begin DATA SHOWN

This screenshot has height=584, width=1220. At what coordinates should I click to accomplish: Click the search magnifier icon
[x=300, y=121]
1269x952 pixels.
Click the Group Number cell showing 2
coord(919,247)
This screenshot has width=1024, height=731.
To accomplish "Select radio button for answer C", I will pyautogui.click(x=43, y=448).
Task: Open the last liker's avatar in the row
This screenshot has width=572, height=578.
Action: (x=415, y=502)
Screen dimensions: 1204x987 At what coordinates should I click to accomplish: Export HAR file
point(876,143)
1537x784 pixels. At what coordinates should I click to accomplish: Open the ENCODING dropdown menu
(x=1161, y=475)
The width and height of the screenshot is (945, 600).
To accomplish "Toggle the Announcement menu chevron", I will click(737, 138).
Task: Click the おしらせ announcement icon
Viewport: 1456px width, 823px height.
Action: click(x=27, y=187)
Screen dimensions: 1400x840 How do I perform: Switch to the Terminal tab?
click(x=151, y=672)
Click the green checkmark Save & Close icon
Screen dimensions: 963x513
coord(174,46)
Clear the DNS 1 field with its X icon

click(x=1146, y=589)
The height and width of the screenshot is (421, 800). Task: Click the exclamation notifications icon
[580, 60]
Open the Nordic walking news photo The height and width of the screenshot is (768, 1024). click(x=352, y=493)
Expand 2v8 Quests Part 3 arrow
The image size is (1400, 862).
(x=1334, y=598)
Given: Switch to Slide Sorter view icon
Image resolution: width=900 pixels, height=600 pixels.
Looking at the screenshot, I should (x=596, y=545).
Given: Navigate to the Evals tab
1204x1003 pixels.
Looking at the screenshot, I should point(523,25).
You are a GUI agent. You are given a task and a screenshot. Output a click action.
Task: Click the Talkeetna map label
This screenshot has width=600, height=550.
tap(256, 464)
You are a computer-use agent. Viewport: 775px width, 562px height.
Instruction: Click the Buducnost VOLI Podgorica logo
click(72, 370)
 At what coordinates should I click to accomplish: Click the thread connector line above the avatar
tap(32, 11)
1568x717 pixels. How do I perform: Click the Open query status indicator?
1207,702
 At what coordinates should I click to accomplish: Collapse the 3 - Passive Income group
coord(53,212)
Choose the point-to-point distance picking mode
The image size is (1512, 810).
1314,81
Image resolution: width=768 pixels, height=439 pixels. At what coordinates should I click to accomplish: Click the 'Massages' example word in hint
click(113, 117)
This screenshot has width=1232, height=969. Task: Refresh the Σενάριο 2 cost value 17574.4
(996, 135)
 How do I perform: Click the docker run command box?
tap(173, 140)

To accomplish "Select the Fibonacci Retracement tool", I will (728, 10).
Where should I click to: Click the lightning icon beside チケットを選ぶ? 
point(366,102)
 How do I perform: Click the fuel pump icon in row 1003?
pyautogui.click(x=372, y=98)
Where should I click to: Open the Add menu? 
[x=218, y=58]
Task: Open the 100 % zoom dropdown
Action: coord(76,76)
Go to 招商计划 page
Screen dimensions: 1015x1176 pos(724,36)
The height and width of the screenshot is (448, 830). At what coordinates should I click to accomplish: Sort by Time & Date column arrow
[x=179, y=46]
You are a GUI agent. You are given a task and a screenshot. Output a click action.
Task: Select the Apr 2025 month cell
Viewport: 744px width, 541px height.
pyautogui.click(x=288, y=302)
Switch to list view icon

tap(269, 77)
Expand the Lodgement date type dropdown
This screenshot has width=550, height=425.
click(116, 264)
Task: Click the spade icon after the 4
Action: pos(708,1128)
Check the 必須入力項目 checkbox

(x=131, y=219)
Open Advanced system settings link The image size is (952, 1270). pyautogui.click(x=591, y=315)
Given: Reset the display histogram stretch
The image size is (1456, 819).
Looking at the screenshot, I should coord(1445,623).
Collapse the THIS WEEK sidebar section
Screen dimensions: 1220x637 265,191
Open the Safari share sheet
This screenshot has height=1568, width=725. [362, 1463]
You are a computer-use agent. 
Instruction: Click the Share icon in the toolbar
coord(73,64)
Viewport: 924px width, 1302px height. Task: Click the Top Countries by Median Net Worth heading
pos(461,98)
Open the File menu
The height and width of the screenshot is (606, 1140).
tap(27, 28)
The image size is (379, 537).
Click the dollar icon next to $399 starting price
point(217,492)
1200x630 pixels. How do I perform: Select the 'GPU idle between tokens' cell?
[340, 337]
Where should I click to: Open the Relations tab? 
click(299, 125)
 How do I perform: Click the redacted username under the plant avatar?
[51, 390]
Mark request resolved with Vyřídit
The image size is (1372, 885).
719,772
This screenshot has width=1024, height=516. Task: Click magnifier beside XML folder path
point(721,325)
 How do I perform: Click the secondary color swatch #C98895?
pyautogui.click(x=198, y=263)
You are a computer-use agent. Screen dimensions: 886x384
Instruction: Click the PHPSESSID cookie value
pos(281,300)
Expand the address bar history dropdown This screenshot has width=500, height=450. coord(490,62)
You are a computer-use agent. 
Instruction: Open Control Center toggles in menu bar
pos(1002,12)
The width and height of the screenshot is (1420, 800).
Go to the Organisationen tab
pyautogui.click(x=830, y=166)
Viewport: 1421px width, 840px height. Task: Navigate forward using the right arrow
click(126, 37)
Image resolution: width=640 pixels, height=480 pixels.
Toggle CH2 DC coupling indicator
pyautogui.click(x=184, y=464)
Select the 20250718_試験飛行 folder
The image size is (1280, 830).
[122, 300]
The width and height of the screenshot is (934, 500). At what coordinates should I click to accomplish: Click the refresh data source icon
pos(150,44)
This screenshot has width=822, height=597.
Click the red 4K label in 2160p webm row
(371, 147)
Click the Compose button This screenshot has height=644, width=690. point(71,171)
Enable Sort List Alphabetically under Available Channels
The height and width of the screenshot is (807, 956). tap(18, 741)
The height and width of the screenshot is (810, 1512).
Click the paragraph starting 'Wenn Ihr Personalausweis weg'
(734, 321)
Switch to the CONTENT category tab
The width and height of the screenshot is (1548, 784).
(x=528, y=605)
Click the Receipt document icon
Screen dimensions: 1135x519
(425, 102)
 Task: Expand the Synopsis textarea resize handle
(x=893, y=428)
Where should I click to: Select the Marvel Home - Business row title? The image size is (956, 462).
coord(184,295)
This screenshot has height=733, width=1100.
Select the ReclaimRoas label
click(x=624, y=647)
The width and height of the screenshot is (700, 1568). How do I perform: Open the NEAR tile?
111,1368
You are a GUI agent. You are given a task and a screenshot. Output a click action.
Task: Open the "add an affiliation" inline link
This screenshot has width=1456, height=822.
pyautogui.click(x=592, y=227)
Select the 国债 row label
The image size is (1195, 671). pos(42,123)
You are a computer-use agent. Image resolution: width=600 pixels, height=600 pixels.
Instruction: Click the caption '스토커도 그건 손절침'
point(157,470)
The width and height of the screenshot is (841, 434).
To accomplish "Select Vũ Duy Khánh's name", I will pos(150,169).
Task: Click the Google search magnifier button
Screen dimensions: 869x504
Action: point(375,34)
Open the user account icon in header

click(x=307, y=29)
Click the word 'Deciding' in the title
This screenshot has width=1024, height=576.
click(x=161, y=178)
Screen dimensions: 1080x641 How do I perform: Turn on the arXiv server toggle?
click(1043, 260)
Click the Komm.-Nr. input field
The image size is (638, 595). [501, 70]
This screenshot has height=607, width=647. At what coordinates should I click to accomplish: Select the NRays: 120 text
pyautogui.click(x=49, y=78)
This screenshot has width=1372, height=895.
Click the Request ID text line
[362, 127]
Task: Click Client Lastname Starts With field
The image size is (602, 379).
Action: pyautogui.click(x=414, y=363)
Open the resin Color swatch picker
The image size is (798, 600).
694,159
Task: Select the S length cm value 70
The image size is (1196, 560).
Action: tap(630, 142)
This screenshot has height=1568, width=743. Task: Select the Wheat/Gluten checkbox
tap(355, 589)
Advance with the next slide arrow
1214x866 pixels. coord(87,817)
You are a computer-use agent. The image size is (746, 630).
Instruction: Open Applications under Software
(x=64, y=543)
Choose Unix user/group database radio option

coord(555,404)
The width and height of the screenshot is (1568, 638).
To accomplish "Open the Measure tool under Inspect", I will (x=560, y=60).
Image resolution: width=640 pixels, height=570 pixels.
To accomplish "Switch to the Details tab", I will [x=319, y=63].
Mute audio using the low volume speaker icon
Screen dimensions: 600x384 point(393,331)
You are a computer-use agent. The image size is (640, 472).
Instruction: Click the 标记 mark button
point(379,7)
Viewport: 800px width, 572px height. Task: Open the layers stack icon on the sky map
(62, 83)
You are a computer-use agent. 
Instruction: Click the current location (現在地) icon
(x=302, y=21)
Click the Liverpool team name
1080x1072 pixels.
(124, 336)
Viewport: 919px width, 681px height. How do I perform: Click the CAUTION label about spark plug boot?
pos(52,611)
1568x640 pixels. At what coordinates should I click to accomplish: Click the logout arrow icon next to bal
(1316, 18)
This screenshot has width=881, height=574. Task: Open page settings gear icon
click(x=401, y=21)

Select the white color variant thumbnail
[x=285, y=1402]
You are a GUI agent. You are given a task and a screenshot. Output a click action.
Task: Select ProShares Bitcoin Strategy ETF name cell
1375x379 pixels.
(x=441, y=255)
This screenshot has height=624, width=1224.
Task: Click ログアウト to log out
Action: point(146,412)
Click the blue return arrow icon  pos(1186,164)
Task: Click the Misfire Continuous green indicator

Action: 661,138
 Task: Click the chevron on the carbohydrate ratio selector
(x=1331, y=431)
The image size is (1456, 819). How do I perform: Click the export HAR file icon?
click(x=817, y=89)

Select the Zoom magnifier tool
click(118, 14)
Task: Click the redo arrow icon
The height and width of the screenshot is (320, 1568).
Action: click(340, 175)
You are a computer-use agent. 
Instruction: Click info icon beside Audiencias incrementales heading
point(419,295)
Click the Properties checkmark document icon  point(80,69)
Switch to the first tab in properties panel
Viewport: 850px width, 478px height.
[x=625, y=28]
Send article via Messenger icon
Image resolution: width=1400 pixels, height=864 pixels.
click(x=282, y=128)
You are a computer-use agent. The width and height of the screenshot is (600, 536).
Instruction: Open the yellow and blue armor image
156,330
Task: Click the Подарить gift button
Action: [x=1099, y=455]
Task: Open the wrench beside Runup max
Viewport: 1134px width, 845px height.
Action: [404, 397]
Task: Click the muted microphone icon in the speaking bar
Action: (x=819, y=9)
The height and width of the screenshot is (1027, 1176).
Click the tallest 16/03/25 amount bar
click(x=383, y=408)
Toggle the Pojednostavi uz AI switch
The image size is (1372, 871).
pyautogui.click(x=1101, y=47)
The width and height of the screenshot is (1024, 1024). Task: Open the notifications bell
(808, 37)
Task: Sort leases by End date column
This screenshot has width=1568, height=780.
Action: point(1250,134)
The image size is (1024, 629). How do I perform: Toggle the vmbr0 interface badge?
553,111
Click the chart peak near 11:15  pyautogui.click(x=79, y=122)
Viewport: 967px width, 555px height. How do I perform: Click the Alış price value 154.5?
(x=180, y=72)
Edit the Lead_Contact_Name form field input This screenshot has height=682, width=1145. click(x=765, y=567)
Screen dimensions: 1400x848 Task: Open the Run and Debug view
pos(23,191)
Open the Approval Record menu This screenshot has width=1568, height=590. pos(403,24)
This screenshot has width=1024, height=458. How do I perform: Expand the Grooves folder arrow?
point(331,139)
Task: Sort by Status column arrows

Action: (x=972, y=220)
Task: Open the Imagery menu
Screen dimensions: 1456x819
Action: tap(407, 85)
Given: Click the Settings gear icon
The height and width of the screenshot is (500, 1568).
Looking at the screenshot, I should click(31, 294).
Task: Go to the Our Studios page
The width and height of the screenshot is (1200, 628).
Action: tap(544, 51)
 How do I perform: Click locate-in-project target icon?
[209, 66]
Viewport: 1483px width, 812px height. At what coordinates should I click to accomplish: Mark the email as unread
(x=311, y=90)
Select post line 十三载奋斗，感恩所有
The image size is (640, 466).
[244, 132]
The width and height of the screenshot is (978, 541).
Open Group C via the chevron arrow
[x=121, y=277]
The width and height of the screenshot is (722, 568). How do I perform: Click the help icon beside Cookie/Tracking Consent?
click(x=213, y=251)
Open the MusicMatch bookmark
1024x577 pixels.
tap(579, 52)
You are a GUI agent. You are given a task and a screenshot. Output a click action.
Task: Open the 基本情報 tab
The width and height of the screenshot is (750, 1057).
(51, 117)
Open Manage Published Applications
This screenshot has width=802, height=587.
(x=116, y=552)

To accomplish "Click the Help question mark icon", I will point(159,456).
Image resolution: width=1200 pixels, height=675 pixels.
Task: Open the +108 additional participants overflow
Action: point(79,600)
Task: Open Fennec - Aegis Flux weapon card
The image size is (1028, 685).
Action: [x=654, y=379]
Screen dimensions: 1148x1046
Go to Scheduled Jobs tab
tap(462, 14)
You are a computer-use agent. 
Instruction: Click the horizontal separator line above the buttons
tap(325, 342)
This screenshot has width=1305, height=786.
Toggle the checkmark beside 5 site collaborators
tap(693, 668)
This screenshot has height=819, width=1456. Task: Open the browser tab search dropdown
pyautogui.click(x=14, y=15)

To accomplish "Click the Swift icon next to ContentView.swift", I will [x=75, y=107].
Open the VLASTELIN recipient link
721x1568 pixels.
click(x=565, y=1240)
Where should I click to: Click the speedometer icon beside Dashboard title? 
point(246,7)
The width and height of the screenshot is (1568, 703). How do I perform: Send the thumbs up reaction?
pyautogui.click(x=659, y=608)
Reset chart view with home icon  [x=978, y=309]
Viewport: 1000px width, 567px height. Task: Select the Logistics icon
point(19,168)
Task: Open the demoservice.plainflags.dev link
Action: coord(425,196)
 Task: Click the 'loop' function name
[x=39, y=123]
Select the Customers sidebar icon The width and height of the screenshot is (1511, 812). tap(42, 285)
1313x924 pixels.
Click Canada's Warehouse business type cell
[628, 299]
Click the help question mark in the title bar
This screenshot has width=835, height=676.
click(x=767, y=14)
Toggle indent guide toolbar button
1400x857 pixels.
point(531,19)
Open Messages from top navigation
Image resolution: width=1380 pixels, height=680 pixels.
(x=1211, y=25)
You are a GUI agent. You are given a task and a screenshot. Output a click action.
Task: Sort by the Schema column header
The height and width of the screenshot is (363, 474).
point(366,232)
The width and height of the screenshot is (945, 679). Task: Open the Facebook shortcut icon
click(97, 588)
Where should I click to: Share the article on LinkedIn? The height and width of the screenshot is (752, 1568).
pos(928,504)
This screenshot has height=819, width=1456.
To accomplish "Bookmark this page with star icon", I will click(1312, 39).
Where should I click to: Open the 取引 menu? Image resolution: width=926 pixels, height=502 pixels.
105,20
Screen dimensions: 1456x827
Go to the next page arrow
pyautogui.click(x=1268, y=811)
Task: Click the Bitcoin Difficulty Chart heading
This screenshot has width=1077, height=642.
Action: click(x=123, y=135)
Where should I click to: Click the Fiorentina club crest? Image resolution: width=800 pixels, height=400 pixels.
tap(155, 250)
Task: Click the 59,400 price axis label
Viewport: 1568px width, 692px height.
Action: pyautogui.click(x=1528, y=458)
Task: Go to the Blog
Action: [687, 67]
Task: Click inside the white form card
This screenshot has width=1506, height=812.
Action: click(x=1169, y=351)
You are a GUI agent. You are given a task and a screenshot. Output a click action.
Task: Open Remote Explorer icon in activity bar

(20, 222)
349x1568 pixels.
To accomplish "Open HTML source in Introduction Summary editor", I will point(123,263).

end DATA SHOWN

Lay out the listing as a Markdown table with columns Row and Line, from the line with "The width and height of the screenshot is (1024, 1024)." up to and including the line with "(x=180, y=72)". Leave out blank lines.

SOLUTION TO THE PROBLEM |
| Row | Line |
|---|---|
| 1 | The width and height of the screenshot is (1024, 1024). Task: Open the notifications bell |
| 2 | (808, 37) |
| 3 | Task: Sort leases by End date column |
| 4 | This screenshot has width=1568, height=780. |
| 5 | Action: point(1250,134) |
| 6 | The image size is (1024, 629). How do I perform: Toggle the vmbr0 interface badge? |
| 7 | 553,111 |
| 8 | Click the chart peak near 11:15  pyautogui.click(x=79, y=122) |
| 9 | Viewport: 967px width, 555px height. How do I perform: Click the Alış price value 154.5? |
| 10 | (x=180, y=72) |